If Gene Roddenberry had had his way, this one would never have happened, and modern Star Trek (and I suppose, Battlestar Galactica) would be a different story.
You see, when The Next Generation was being developed, he didn’t want to use any of the familiar aliens from the original series. That’s why there are so few Vulcans in the series. It’s also why we got the Ferengi, and even the Borg. But then Worf, who of course is Klingon, became a part of the regular cast of characters, although even at first he had a relatively minor role, no clearly defined post (Yar, after all, but the chief security officer).
As the first and second seasons developed, things changed again, and we even met Worf’s former lover, K’Ehleyr, in “The Emissary,” which indirectly started out the arc that would come to define him.

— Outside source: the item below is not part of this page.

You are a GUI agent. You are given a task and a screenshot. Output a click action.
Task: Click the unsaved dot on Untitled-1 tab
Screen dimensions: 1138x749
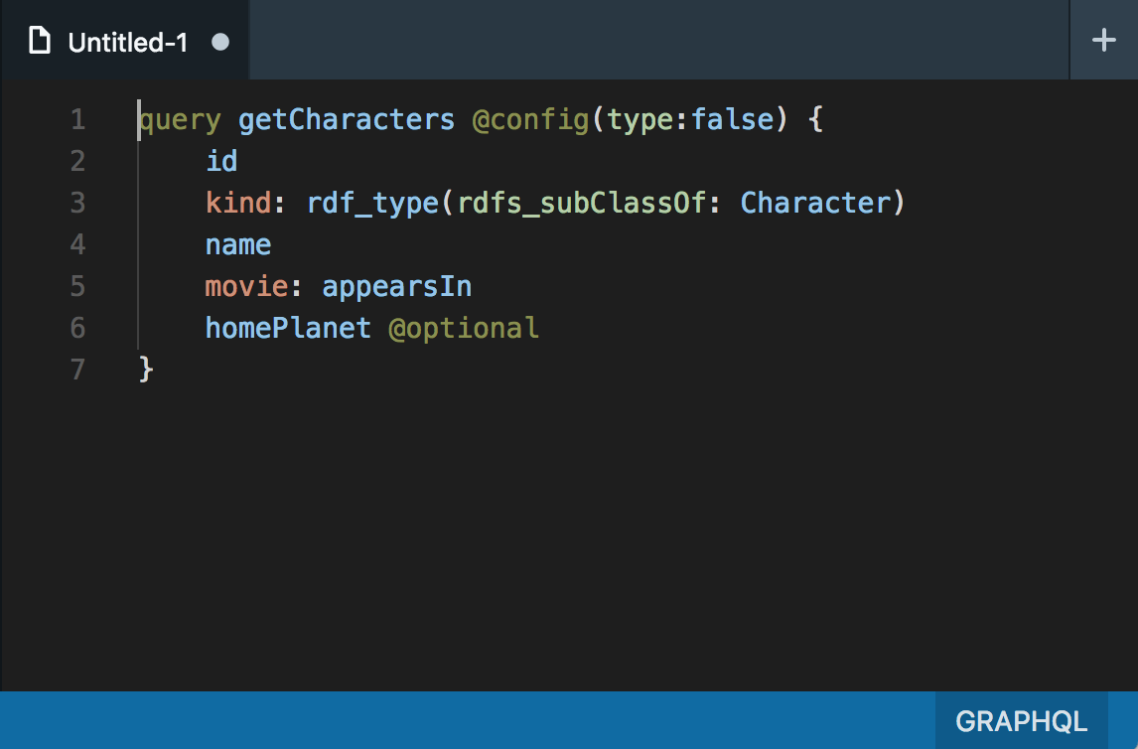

But it wasn’t until a jealous and manipulative rival named Duras attempted to lie his way to power in “Sins of the Father” that the high drama of Klingon politics finally became a thing. Worf ends up losing honor among his people, a rare unhappy ending for a Star Trek episode, but only the beginning of the story. We also meet his brother Kurn in the episode, by the way.
“Reunion” is the episode where everything really changes. We meet Gowron, who goes on to be chancellor of the Klingon Empire (and idol of bug-eyed aliens everywhere), K’Ehleyr returns, Duras attempts one last great plot, and...Alexander. That’s a whole arc, in a manner of speaking, as is how Gowron eventually loses power, which involves Worf’s relationship with another Klingon, Martok, but I’m limiting myself to the strict causality of events, so I won’t get into all of those details.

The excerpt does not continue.